After declining at the end of 2007, L.A. rail and bus ridership started rising in January. From January to March, average weekday boardings were up 16% on the Red Line rail system, 13% on the Blue Line and 17% on the Gold Line, which set a record for highest average weekday boardings in March with 22,231. Bus ridership grew 8% from January to March.

But, the MTA is concerned that the changes won’t stick:

The MTA usually sees a temporary increase in riders when gas prices reach certain thresholds, like $3, $3.50 and $4 a gallon, he said.
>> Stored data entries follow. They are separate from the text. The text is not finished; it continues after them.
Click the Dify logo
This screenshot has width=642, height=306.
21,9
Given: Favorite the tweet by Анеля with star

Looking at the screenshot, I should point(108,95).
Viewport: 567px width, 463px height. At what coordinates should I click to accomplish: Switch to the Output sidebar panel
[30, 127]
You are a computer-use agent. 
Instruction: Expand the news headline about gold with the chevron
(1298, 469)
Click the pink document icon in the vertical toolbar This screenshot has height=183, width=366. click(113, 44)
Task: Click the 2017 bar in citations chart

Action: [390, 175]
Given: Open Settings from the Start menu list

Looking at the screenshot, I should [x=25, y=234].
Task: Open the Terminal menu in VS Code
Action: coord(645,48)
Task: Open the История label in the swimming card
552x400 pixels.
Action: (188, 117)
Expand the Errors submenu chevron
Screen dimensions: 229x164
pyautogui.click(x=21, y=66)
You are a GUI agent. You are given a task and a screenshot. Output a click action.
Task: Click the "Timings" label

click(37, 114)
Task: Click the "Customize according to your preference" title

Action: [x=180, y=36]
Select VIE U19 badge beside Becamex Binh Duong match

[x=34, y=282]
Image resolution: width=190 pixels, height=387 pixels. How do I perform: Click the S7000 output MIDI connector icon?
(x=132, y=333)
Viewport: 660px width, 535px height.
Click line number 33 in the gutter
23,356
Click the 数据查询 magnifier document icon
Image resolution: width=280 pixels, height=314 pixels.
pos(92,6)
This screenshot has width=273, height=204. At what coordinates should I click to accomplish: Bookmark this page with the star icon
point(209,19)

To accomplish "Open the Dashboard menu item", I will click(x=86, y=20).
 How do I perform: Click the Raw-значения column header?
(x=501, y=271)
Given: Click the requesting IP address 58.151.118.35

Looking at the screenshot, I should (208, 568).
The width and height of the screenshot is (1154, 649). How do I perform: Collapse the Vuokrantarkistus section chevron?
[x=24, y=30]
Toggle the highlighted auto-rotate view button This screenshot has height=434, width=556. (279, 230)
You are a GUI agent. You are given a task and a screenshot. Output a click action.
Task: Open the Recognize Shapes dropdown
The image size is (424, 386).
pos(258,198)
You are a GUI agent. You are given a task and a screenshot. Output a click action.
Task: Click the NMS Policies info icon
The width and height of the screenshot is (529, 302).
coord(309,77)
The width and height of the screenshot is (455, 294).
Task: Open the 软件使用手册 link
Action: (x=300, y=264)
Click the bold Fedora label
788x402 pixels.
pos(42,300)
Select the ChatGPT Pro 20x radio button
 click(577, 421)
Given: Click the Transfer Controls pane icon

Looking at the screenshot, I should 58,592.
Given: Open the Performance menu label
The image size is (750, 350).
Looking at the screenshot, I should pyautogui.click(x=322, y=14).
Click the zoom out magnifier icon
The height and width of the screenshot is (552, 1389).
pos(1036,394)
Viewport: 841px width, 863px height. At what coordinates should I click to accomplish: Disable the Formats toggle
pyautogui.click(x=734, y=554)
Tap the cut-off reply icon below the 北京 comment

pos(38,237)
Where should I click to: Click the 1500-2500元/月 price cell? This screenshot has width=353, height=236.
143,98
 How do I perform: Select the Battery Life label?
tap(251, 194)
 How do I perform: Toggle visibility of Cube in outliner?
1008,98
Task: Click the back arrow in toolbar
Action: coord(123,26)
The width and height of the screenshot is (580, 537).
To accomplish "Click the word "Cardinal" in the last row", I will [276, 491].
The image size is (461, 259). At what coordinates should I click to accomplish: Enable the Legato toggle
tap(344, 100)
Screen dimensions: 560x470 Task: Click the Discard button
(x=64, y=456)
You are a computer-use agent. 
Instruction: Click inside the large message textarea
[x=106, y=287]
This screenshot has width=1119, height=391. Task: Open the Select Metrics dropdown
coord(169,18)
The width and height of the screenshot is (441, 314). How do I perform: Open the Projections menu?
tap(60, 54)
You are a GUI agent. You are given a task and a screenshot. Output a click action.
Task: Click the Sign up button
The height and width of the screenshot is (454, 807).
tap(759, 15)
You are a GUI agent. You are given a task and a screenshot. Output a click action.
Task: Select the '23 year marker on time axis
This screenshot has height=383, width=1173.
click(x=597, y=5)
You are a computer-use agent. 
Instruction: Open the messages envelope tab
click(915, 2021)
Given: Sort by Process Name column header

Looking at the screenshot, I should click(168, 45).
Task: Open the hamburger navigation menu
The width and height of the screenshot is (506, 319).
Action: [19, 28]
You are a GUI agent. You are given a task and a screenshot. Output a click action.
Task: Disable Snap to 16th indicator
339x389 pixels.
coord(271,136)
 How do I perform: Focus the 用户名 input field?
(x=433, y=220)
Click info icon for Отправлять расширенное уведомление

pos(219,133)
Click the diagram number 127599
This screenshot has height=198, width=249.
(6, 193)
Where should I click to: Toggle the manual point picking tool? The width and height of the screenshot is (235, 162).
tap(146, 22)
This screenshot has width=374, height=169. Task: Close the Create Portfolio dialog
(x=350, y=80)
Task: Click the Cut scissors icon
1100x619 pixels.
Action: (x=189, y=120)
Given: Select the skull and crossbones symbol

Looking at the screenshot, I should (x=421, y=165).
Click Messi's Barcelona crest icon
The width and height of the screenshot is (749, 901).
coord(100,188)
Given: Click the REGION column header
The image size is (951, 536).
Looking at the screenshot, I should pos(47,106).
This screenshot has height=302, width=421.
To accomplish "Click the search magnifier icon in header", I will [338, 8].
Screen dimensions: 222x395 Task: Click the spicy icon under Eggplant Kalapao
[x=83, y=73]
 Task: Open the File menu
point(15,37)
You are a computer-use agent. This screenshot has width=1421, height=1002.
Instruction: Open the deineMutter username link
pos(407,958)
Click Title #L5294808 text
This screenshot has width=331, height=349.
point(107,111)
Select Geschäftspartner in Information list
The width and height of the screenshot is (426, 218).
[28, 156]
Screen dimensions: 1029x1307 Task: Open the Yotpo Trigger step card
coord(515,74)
Then ridership goes down once people become accustomed to the higher cost.

“What we hope every time,” he said, “is that as more people become introduced to using rail as an alternative, we can retain more of those discretionary riders over time.”

What is more likely, said Brian Taylor, director of the UCLA Institute of Transportation Studies, is that people will begin buying more fuel-efficient vehicles. In April, in fact, sales of passenger cars were up 5.2% nationally while light-truck and sport utility vehicle sales were down 17.4%.

I think that the kind of adjustment we can expect to see from commuters will depend upon expectations. If consumers expect gas costs to plateau, then they will become used to them, and the math may work out in favor of shelling out for a new car. If expectations become such that gas price increases will continue–will continue, actually, to increase by more than incomes or the rate of inflation–then this could change. Those willing to make a large upfront expense to save on gas will begin to think about a home convenient to transit rather than a new automobile.

But a big factor in this calculation is the very limited supply of homes convenient to transit, based on the very limited supply of transit stations. Those limits push the cost of transit-accessible homes up rapidly, forcing most commuters to seek other options. And unfortunately, those least able to afford a shiny new hybrid will also be those who are the first to be priced out of transit-oriented housing, rental or owner-occupied.

Perhaps instead of encouraging folks to pay for more efficient automobiles, which may themselves become too costly if gas doubles again, we should be focusing on investing our resources in other alternatives.